A more significant rise in the popularity of retailer-owned labels due to persistent inflation.
A resurgence in organic and sustainable brand preferences.
The emergence of new, local brands challenging the traditional stalwarts.
The repercussions of the pandemic are waning in Spain, at least in terms of brand performance. The top 10 brands in the country have returned to their pre-pandemic penetration levels, marking a promising recovery phase for the market.
Leading the pack are Coca-Cola, ElPozo, and Central Lechera Asturiana.
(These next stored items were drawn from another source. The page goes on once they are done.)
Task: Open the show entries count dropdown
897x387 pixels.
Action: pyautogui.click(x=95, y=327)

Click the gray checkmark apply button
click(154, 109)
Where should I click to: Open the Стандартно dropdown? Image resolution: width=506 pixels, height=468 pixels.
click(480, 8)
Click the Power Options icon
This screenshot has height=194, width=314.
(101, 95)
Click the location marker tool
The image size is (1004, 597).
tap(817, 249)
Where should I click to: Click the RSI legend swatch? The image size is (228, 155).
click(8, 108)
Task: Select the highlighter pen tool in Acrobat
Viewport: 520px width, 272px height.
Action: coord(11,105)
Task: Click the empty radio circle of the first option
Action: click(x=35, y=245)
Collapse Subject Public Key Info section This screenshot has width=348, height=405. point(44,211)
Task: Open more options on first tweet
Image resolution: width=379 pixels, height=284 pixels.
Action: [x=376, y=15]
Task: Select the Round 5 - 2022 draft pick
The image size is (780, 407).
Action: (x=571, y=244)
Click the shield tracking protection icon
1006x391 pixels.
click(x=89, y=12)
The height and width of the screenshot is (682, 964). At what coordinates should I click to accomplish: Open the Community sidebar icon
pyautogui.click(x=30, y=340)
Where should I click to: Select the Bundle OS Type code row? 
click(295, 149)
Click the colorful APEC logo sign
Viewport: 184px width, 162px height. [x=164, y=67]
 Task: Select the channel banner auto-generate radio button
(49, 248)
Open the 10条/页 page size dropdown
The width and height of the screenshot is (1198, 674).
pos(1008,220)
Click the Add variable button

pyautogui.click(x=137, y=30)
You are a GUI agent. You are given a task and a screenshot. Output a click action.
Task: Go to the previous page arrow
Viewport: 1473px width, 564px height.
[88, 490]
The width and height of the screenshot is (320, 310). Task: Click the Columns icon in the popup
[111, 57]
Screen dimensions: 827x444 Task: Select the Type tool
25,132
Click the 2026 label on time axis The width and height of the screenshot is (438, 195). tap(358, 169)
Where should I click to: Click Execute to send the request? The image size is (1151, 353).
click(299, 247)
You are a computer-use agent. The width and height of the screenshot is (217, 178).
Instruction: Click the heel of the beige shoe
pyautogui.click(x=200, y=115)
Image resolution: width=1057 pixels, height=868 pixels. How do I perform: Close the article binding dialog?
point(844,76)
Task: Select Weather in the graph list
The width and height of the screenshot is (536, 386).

While Coca-Cola clinched the top spot with 130.69 million Consumer Reach Points (CRPs), ElPozo boasted the highest household penetration at 73.6%. Asturiana made notable progress, being the only brand in the top 10 to increase its buyer household percentage from the previous year.
The food and beverage sector showed substantial dynamism. Lay’s dominated the out-of-home food consumption segment, and Coca-Cola continued its reign in beverages. Remarkably, 95% of the top 20 beverage brands for out-of-home consumption gained in brand interactions with consumers.
Several brands also made their entry into the top echelons of the list. The food sector saw the arrival of Alpro, Grefusa, La Casera, and Philadelphia in the top 50.
Brands are evidently harnessing the power of advertising and innovation to propel growth. An astonishing 100% of the most innovative brands either maintained or improved their rankings. Plus, brands amplifying their advertising investments saw a 20% more favourable evolution than their less promotionally-oriented peers.